Global Trends


My name is Charles. On this blog you're going to find topics relating to politics, economy, and culture. If you want my slanted bias then you're in the right place. Enjoy.

email: cbecker[at]sfsu.edu

A Word To The Wise: FDR Screwed us in Depression I and Obama will do it in Depression II

I’d like to take the words from President Barack Obama himself: one of the problems that caused this crash was that investors were only looking at short term gains and not long term viability.

A lot of people don’t know this, or perhaps don’t care to remember, but FDR’s plan for revamping the American economy after the Stock Market Crash of 1929 and subsequent Depression that carried into the 1930’s was an upward spiral. His aim was for big businesses to form cartels, true to the predictions of Marx and later Mussolini, by removing competition and regulations from big business so that they could drive up prices by forming monopolies on the market.  At the same time, FDR encouraged the growth of unions to keep wages high; therefore, forming his unorthodox ‘upward spiral’ of high wages and high prices. And his planned worked, due largely in thanks to armaments and munition development of WWII, the subsequent role America would assume as a world exporter and manufacturer of weapons and technology, and an inflow of gold or real wealth. However, few people care to look at the ramifications of his upwards spiral to today’s woes and they are plentiful, especially when considering the state of the auto industry today.

The ‘Big Three’ or, the detroit-based, Ford Motor Co, GM, and Chrysler LLC have lived the past decade virtually free of competition from start-ups or rival American companies and have suffered because of it.  The shortage of competition has meant a lack of innovation to build more sustainable vehicles and a deaf-ear to new methods of production, such as a switch from the outdated vertical in-house production style of Henry Ford’s assembly line to finding different start-up suppliers that compete to provide the most cost and quality efficient parts. Today these companies are quite simply not viable against their foreign competitors; the ‘Big Three’ are inefficient, spread too thin with dealerships that don’t bring in profits, costly, and have tainted the image of the American auto industry.
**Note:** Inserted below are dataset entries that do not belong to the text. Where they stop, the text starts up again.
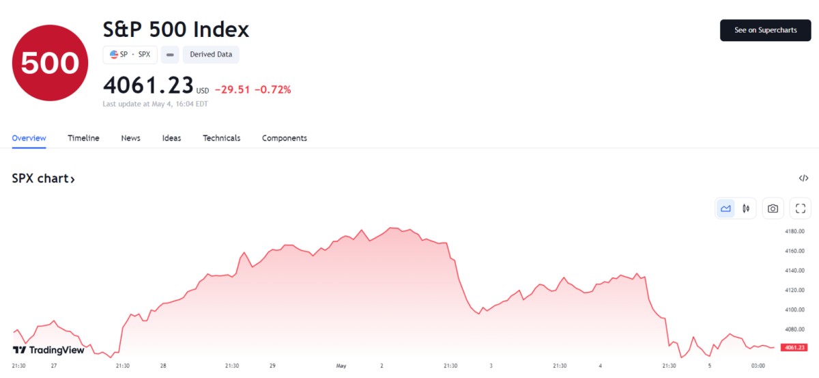Open the chart in fullscreen mode
This screenshot has height=378, width=819.
pos(801,208)
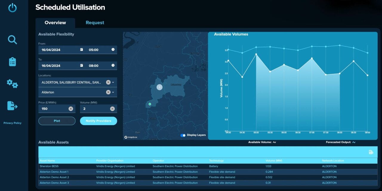Image resolution: width=382 pixels, height=191 pixels.
Task: Select the numbered cluster marker on the map
Action: click(159, 87)
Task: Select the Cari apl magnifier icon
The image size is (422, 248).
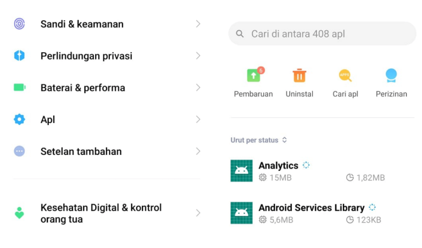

The result has been widely seen since the recession of late 2007, where now two of these once behemoth companies have declared Chapter 11 bankruptcy and the last, Ford Motor Co. will soon follow. It is important to note, however, that the problems that plague the auto industry do not rest solely on their chief executives but also on the vicious labor unions that have prevented necessary trimmings in the company to remain viable.  In this example, and I can argue a few others but for time’s sake will refrain, one can see that FDR’s ‘upward spiral’ certainly had negative long term effects both psychologically and economically on our the health of our nation.

Similarly, Barack Obama, ironically coined the next FDR by many publications Time magazine among them, has followed in the same reckless manner. In order to ‘save’ the auto industry he has funneled billions of taxpayer money into the Big Three with some very disappointing results.  Looking at just GM, the government has given over $40 B to help raise capital and save the company only for it to declare Chapter 11 bankruptcy, basically flushing those taxpayer dollars down the drain.  Additionally, GM has just revealed that in order to make itself into a profitable publicly traded company, once again, it will need another infusion of $30B in return for 60% of its common stocks to the government. This is two negatives, that’s a total of 70B American taxpayer dollars gone to a company cutting expenses i.e. employees and dealerships and giving ownership of the company to the government or nationalizing it.  Does this ring a bell, because it should; it’s the same thing that’s happening to the majority of the banks right now after the government stress tests revealed that 11 out of 19 of our national banks will require additional capital to remain solvent. Moreover, for those who may not realize, nationalizing private industries is bad because it undermines free market trade and breeds protectionism and xenophobia.  Barack Obama’s idea that a company could somehow be ‘too big to fail’ is absurd and because of his cabinet’s quantitative easing-printing money that we don’t have- the American taxpayer will suffer and we already have.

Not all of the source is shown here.